Have you seen these last links? They are far from being positive. Also the author has some pretty extremist stuff on twitter.
It isn't inspirational; I'm having a hard time settling on what I don't like about it, but it's not saying "look on the bright side", it's a rapid-fire machine gun of orders and demands, look:

> code that great app, learn a second language, donate blood, donate to your local food bank, do 5 pull-ups, then do 10, train like Arnold at home, learn about the current economy, learn about the future economy,

and they all ring with the same energy of a multi-level-marketing scheme, or a "death is coming, frantically DO THINGS" panic. Go shout that at your grandma, and see if she feels like being Isaac Newton afterwards.

> Let's all become Isaac Newton this month

Become offended by people criticising my ideas, take a 30 year sinecure job as Warden of the Royal Mint obtained by the patronage of an Earl, lose $3 million in the collapse of the South Sea Company, study the literal interpretations of the Bible, study Alchemy, sure I can do these things.

Oh you mean the cherry picked best bits of a 1-in-a-billion mathematical genius. Haha. Good one. Very inspirational and not at all depressing by comparison.

For me, the fault is that the author seems to have an extremely limited perspective - seemingly assuming that everyone has a bunch of free time and is in the position to throw all their energy into creative endeavors or self improvement.

The millions of people who are unemployed and facing unpaid bills are not focused on their start-up idea.

There are people right now at hospitals in critical condition. Their loved ones not allowed to visit them as they face the chance of death.

There are thousands of businesses on the verge or closing permanently. Their owners aren't sitting around thinking they can use the next month to do more sit ups.

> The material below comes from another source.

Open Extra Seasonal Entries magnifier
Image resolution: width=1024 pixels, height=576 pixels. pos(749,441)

There are countless families who must continue working while now taking care of children not allowed to return to school. Those families also now have to figure out how to actually teach their children so they don't fall behind.

On and on it goes... I don't find this page to be inspirational in the least. I find it to be self-centered and naive. Funny thing is, I wasn't really that bothered by it to start with, but the more I think about it, the more angry I get at the author.

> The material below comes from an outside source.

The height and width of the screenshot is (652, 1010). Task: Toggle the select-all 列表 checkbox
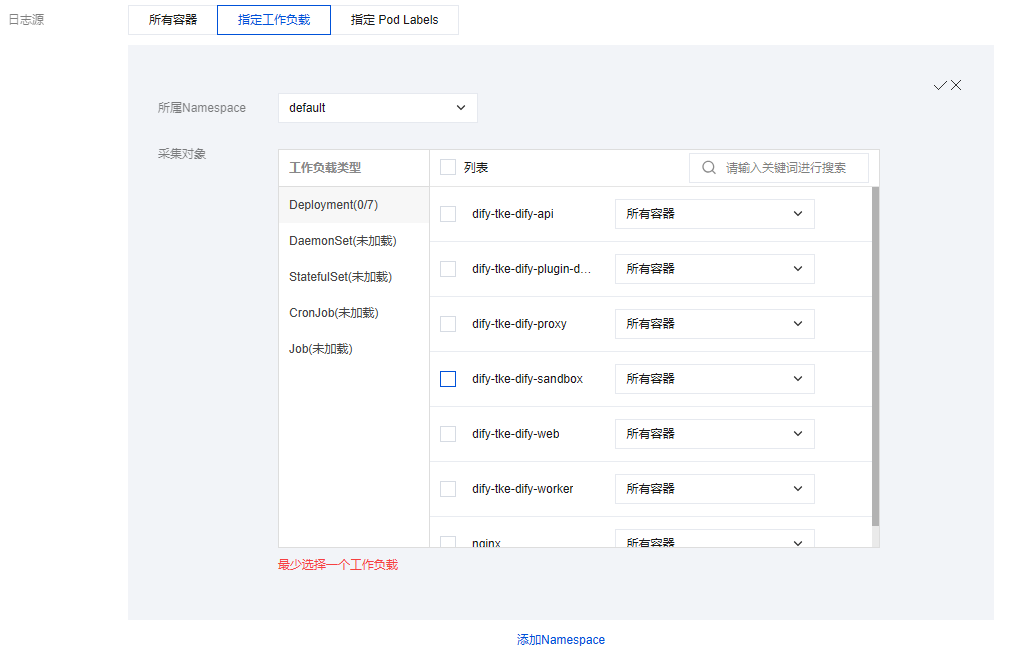click(448, 168)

This guy is saying take the silver lining if you can. This is a positive call to action, take it and be inspired to do something. This general sentiment applies to life in general.

There’s a lot of comments here focusing on the negative. I think we’re all well aware of the things that aren’t going well. I have empathy for all those impacted by the pandemic, it does suck.

But, forgot glass half empty, go for half full! There are all kinds of opportunities out there (not equality distributed of course), and it is up to you to get creative and leverage those opportunities available to you no matter how mundane they may be. Do it!

That's a nice sentiment but recent history doesn't have Newtons or von Neumanns showing up, and I've often asked why. In my opinion it's quite a serious question, will we ever see such genius again, why or why not?